What’s Happened Since Last Tuesday

The midterm elections were held way back last Tuesday, which seems an awfully long time ago, yet in some states around the country the results weren’t known until Monday, and of course in the great yet undeniably wacky state of Florida the votes are still being counted and hotly contested.
Not so long ago elections were almost always settled by at least the next Wednesday afternoon, but that was before the newfangled rules about vote-by-mail and provisional ballots and other get-out-the-vote innovations. We used to oppose these bleeding heart reforms on an old-fashioned Republican principle that voting should involve the small patriotic sacrifice of registering down at the county hall showing up at the polls come rain or shine, as it tends to keep out the riff-raff, but nowadays we have some aging and still patriotic parents who voted by mail because a trip to a polling place ad a wait in line is a rather onerous imposition, so we suppose we’ll put up the new rules so long as they are strictly enforced according the letter of the law, no matter how it turns out.
So far all that meticulous vote-counting hasn’t turned out well for the Republicans. On election night the Fox News Network was the first to call a Democratic majority in the House of Representatives, all the other networks confirmed that a few cautious hours later, and since then the Democrats have padded that majority with several more seats, including one held by the unabashedly pro-Trump and pro-Russian Republican Rep. Dana Rohrabacher in a usually reliable district of suburban southern California. On election night Republican senatorial nominee Martha McSally was leading Democratic nominee Krysten Simena, which gave the Republicans some brief bragging rights about their slightly padded slim majority in the Senate races where they should have done better, but by Monday afternoon McSally and her cute dog Boomer were giving an endearingly gracious concession speech with best wishes to her victorious Democratic opponent.

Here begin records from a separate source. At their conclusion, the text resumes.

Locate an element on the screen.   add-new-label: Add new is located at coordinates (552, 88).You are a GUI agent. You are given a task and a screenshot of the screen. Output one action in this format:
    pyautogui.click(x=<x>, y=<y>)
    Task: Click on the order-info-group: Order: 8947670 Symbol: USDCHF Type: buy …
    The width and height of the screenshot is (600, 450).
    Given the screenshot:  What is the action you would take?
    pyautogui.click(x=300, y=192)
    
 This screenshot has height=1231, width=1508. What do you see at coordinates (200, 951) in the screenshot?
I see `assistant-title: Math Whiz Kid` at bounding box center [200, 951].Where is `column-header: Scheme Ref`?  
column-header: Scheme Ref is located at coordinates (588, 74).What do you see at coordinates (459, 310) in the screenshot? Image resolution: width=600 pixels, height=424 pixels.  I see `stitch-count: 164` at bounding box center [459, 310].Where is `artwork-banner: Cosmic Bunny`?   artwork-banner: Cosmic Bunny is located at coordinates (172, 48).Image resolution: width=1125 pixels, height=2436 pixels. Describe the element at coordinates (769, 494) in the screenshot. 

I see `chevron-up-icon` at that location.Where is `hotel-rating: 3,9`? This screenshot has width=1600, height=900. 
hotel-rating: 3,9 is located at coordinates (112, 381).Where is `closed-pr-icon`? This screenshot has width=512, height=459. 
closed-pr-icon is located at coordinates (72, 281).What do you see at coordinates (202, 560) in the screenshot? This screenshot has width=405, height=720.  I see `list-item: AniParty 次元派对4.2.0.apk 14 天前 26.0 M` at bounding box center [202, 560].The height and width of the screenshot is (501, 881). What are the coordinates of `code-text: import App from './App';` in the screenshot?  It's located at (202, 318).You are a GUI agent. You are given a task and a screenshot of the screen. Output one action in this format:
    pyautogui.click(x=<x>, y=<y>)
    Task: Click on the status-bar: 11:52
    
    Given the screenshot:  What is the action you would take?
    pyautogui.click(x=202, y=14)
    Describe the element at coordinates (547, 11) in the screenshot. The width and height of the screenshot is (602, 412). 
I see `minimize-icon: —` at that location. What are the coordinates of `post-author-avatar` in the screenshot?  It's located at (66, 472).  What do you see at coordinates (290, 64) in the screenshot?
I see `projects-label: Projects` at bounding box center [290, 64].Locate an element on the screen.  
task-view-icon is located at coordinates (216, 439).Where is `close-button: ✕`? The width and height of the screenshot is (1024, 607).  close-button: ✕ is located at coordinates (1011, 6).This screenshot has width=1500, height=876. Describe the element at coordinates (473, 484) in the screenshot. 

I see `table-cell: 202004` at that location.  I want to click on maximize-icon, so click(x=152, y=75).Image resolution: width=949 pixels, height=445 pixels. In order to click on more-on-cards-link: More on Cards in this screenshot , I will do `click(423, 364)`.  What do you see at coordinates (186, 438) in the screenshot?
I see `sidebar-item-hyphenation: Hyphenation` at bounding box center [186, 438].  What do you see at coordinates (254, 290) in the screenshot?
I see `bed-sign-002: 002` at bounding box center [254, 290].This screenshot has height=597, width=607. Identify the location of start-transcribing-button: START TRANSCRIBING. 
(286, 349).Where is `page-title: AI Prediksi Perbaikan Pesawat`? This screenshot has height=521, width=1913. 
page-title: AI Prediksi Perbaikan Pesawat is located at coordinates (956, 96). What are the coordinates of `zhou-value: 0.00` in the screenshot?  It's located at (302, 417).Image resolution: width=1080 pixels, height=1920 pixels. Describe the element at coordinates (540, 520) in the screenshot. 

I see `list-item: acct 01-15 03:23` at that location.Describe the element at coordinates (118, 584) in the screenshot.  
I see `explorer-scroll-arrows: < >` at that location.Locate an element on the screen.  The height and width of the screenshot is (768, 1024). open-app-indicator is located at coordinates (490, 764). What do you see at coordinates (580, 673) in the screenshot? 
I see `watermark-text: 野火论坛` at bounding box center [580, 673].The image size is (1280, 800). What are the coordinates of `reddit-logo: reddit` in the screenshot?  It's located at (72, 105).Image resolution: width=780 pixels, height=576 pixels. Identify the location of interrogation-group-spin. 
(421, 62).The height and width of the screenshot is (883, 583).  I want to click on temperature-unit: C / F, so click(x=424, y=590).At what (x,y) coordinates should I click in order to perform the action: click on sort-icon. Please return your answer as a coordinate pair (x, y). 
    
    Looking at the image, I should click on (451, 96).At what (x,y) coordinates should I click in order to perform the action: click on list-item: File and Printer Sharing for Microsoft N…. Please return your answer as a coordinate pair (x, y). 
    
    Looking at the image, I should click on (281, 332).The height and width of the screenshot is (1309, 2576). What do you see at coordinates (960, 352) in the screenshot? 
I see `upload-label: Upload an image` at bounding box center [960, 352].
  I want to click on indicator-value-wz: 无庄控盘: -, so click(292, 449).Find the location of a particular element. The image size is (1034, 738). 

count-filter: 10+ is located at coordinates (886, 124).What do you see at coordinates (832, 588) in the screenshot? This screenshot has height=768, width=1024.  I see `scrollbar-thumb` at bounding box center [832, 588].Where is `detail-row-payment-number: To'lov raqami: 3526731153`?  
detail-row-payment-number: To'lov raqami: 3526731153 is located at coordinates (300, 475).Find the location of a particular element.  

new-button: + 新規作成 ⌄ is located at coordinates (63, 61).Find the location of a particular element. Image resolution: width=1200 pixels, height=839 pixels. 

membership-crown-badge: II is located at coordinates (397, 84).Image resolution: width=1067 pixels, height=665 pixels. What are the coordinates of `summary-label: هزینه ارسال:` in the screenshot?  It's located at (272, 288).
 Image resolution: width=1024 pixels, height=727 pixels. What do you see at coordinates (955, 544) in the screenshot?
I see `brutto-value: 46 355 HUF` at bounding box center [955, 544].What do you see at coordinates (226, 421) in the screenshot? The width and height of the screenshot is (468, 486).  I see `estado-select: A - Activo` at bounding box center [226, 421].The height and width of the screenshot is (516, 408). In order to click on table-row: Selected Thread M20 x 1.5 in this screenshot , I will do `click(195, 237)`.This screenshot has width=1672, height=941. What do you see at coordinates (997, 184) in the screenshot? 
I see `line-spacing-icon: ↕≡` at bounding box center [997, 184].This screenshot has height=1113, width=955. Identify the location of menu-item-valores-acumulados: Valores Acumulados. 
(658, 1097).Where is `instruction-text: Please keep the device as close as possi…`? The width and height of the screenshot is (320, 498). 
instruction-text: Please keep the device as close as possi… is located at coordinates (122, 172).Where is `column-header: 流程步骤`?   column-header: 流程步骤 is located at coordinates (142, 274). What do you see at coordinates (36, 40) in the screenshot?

The Republicans might yet win the hotly-contested and already-litigated races for governor and senator down in the great yet undeniably wacky state of Florida, but no matter how it turns out we aren’t expecting any gracious concession speeches. So far as we can tell from this distance the Democrats running the show in Florida’s astoundingly populous and reliably Democratic Broward County areas usual utterly inept, but we’ve not yet heard any convincing evidence from President Donald Trump or any other Republican conspiracy-theorists that they’re corrupt. We’re hopeful
that those wonderful if wacky Floridians will have every one of their votes more or less counted accurately, and from this distance we figure the Republicans will win if that happens, and should be glad to have their victory approved by the courts and all objective observers, but the races are always so close down there that we’re not expecting any comity on either side not matter how it turns out.
Even so, we’re pleased to note that crucial institutions and rules of law and old-fashioned political traditions seem to persist in most places. That Arizona senate race featured an impressive centrist Republican against an impressive centrist Democrat vying to be the state’s first woman senator for the reliably Republican state of arch-conservative Sen. Barry Goldwater and swing-vote Supreme Court Justice Sandra Day O’Connor and maverick Sen. John McCain. We’re sure all those iconic Republican Arizonans would be proud that their Republican-run and law-and-order state counted all the votes, even if it did mean a damned Democrat won a Senate seat, and that their candidate showed such class in defeat.
The Republicans lost a senate seat in Arizona and a House seat and a governorship in Kansas, along with losses in several reliably Republican districts of such Democratic states as California and suburban districts everywhere, including some crucial swing states, but they should be glad the votes are all being counted and that old-fashioned Republicans are signing off on it,and upholding the party’s law-and-order reputation. Sooner or later, and we’re hoping sooner rather than later, that will work out for them.